Colson was the perfect whipping boy for Democrats, and yet one Democratic senator was kind to Colson and shared his Christian testimony. Colson was not that impressed--until he walked to his car by the senator's garage, and was ambushed by Christ, so tenderly and powerfully that he could not drive because the tears flowed so intensely as he was enveloped by wave after wave of liquid love in Christ's healing and forgiving presence.
 
Myth has some basis in history - a telling of the way things were, subjective interpretation, storytelling using imagination, yes. What's wrong with imagination again? Why is it not a valid way to except code the brain? And I don't think if you go back far enough, that history can be completely objective and factual in any detailed way, anyway.
It can certainly be better than a book confirming itself.

I've been told on this site how belief is not about evidence. But then we're continually bombarded with people attempting to provide evidence. Really, really bad evidence. So which is it? Does Christianity hinge on evidence, or does it not? If not, why do so many Christians seem to latch on to pathetic attempts to legitimize the faith with terrible excuses for evidence?
 
Geo said:
Oh? Please explain.
It not for me to explain your claim of resurrection and eye witness account. That is your problem. You have first show that there are eye witness, good luck with that! And you have to show that resurrection is actually possible, so far nobody has ever returned from the dead.

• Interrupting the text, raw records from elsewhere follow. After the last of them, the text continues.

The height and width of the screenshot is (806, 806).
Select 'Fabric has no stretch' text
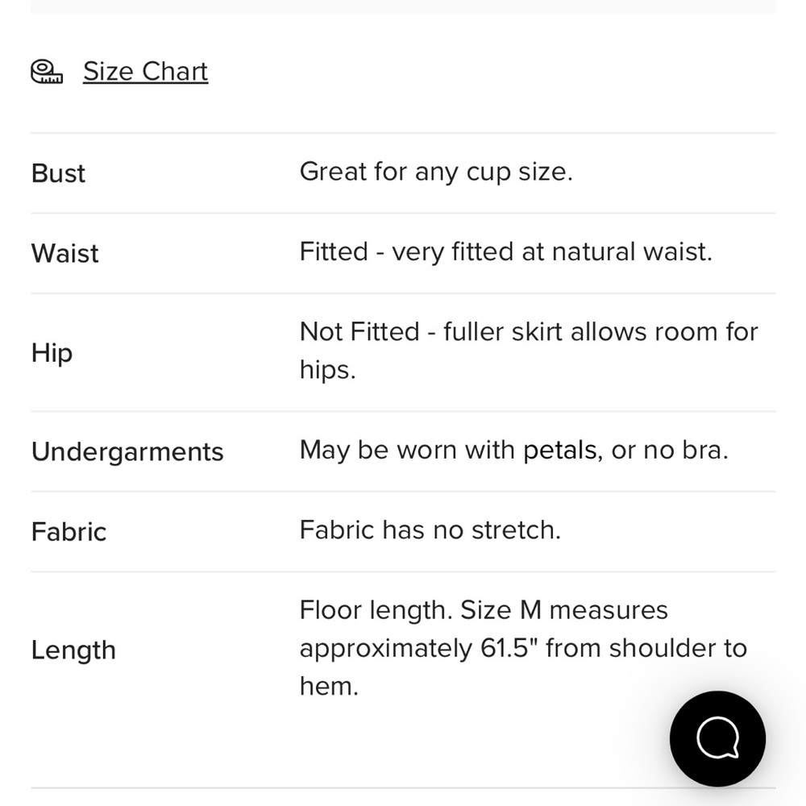point(430,530)
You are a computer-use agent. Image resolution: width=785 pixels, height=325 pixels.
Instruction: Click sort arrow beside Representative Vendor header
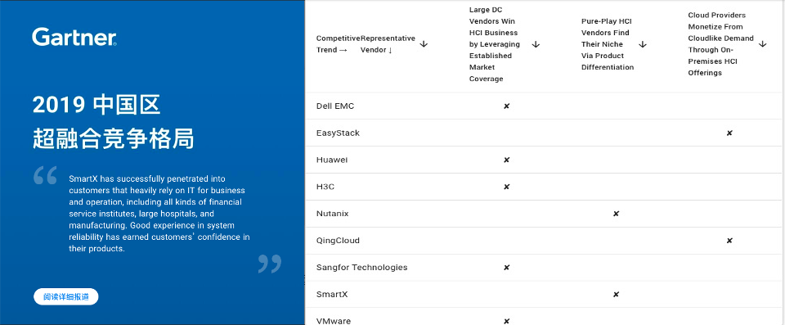424,44
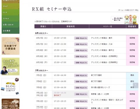Select リンク in the green sidebar

(11, 12)
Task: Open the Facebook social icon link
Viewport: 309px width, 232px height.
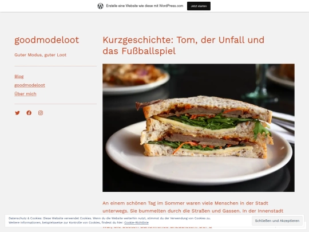Action: 29,113
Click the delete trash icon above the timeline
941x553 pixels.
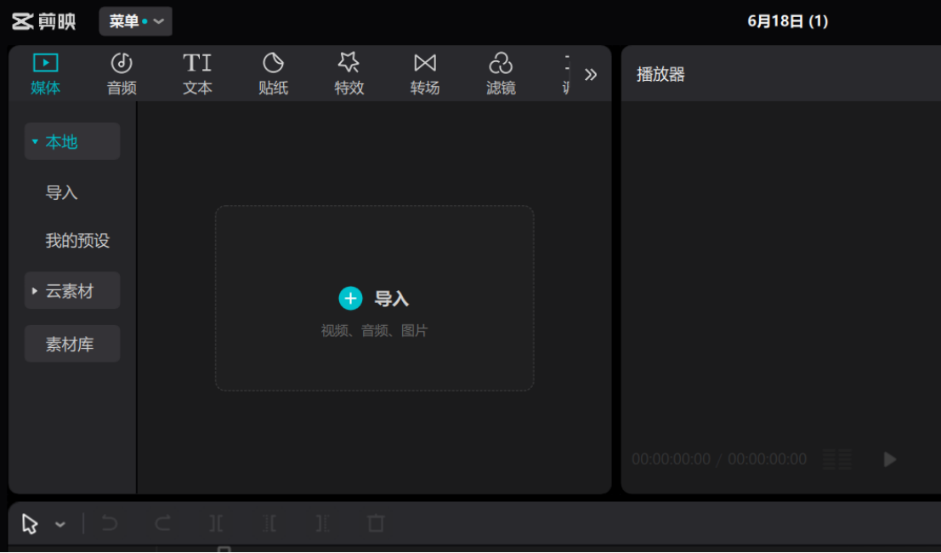coord(375,524)
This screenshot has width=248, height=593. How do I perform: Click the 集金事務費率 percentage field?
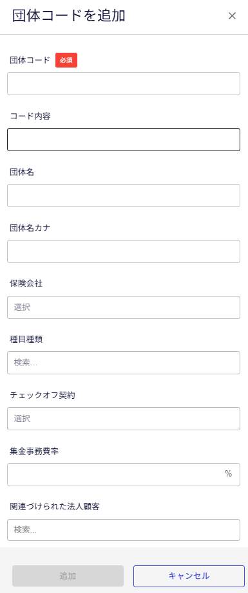pos(124,475)
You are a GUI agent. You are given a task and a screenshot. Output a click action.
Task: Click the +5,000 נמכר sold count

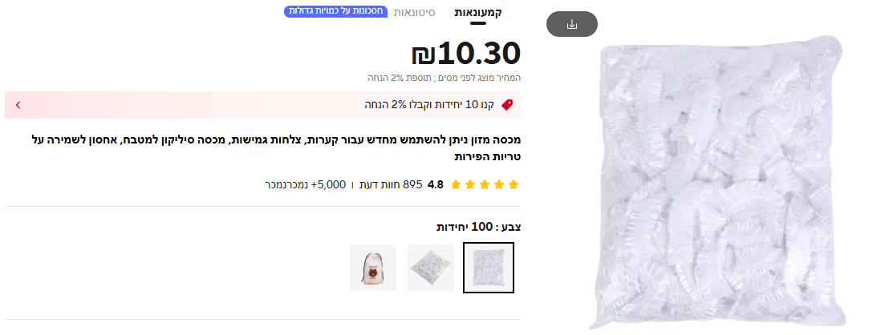[305, 184]
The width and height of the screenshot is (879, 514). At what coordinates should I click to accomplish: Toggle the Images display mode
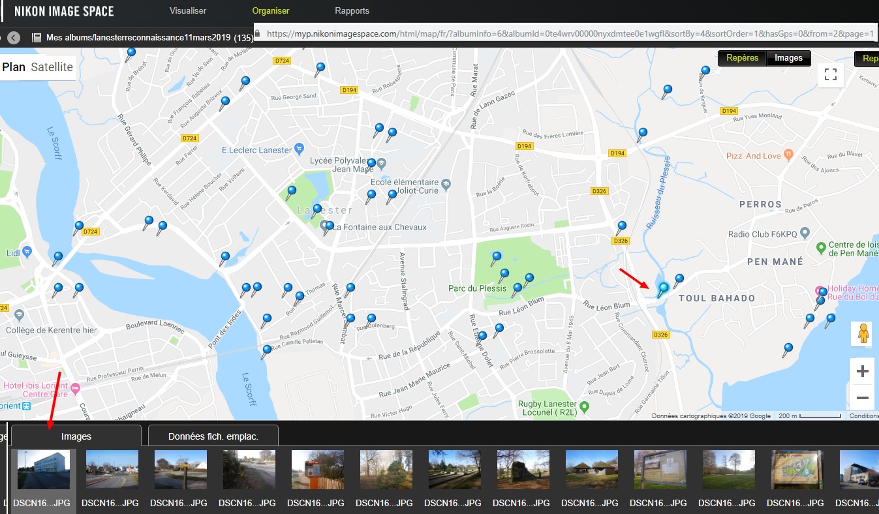coord(788,58)

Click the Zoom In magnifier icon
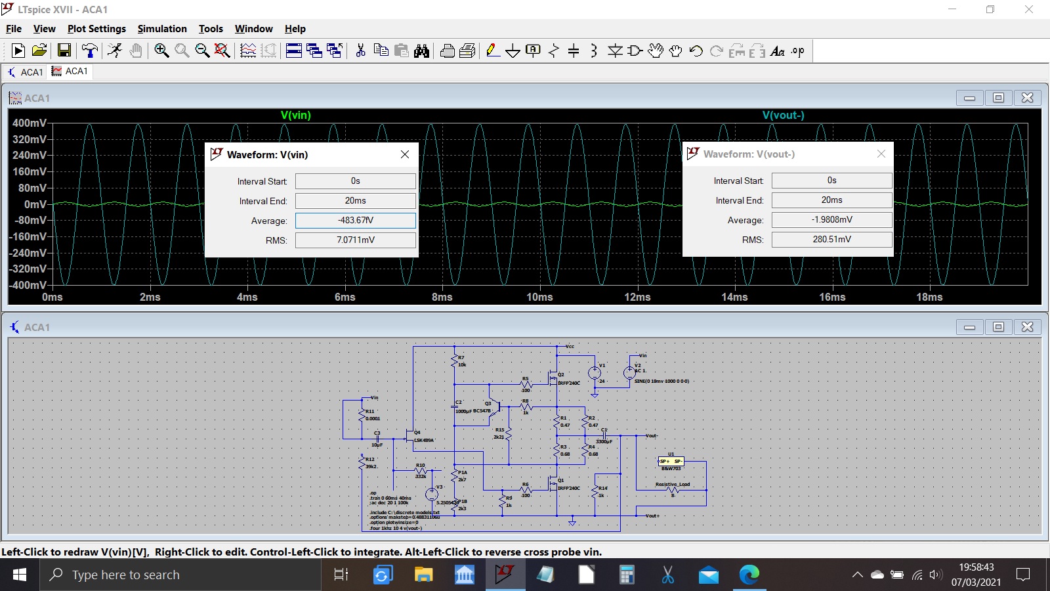pyautogui.click(x=161, y=51)
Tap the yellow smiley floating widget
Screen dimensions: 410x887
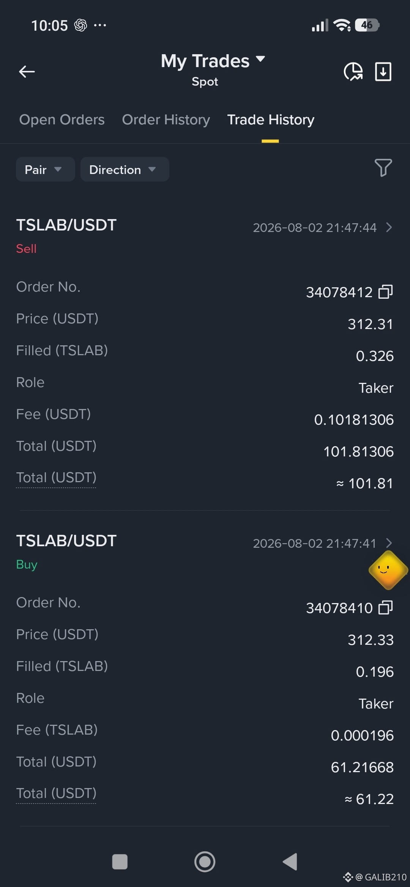coord(388,570)
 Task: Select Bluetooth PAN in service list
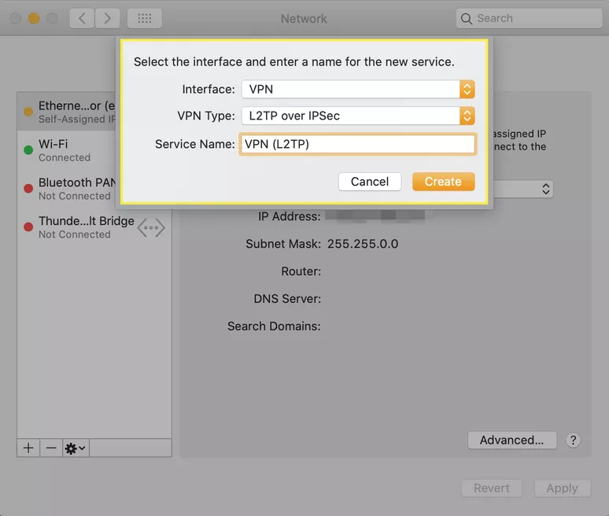[66, 189]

Apart from characters in books of fiction.
Geo said:
Also, a caveat: I don't have to work hard to convince anyone of my beliefs. I choose to believe them because I feel Christian truth makes the most sense of the world we live in, and I believe there is a rich philosophical case for it. I cannot prove any of it to be true. I can only offer reasons for my belief.
And yet Mendalla ask. Why Jesus? Why Christianity? You chose to participate in this thread. All I've done is show you, your arguments fail, tis all.
Geo said:
you don't want to discuss them in a reasonable, non-sarcastic sort of way, I'm not stopping you!
If I sound sarcastic then that's a failing of yours, not mine. I'm just showing you where you err. However like a lot of religious people, when your faith/beliefs get question you claim your being mistreated.
 
I've been told on this site how belief is not about evidence. But then we're continually bombarded with people attempting to provide evidence. Really, really bad evidence. So which is it? Does Christianity hinge on evidence, or does it not? If not, why do so many Christians seem to latch on to pathetic attempts to legitimize the faith with terrible excuses for evidence?

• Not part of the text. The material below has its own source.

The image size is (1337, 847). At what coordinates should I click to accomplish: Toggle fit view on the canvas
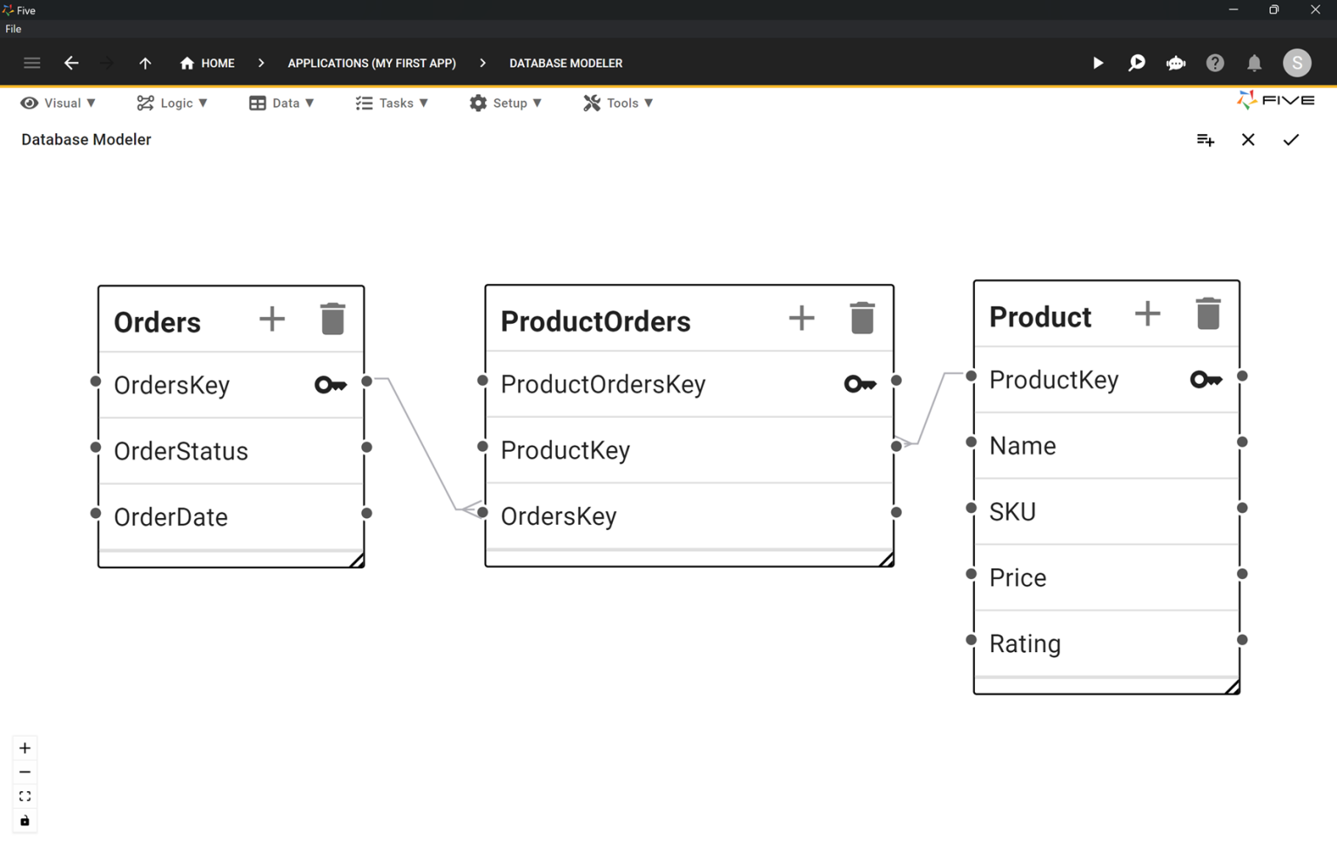point(24,797)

Exactly. I'm not looking for "evidence" as I know most of it is dicey as "evidence" at best. You aren't going to prove Christianity on an intellectual level to someone like me or you. We'll demolish it fairly quickly because most of the intellectual evidence really only works if you already believe some of the basic axioms (e.g. the Bible is literally true, or at least mostly so). As @Mystic amply illustrates with the Colson story (a cite would be nice, by the way). Colson wasn't convinced by arguments but by an emotional mystical experience. And even that might not be enough, to be honest. I've had a couple of those in the past (while still a Christian) and they didn't end up keeping me in the fold.
 
Myth has some basis in history - a telling of the way things were, subjective interpretation, storytelling using imagination, yes. What's wrong with imagination again?
Never said there was anything wrong with it, Just it is not something you shouldn't form your life around. Just use it as the tool it is.
Why is it not a valid way to except code the brain?
Because it isn't reality, there are a lots of people in insane asylums who believe in things that are not there!
And I don't think if you go back far enough, that history can be completely objective and factual in any detailed way, anyway.
And yet we have evidence for it. That's why we know it's true.
 
But you're not appealing to a "rich philosophical case for it." You're appealing to a large number of eyewitness testimonies. A big round number of supposed eyewitnesses thrown into a book of the claims you're saying counts as history.

That doesn't even deserve a moment's thought.

Never eliminate or deny the details ... what would we do without the small things ...
 
How would all inclusiveness work with the isolated beings? It doesn't ... thus that isn't embraced ... forensic drop out?
 
And yet we have evidence for it. That's why we know it's true.

I would probably amend that to "That's why we know it's probably true." It is rare that any historical truth prior to the modern era is 100% certainly and incontrovertibly true. It is not like science where you can make observations to confirm your hypothesis. You can only look at the mass of evidence and see if it fits your thinking.

Even in modern history (20th century and later), there are some questions around some events and personalities. And once you get into ancient history, it can be a bit of a moving target as archaeology, textual analysis, and so on discovers new information that contradicts or clarifies old understandings. That's part of the problem with the Bible as history; it exists in a part of history where having multiple sources or a mass of evidence for any given personality or event is not always possible. Too much has been lost to the sands of time.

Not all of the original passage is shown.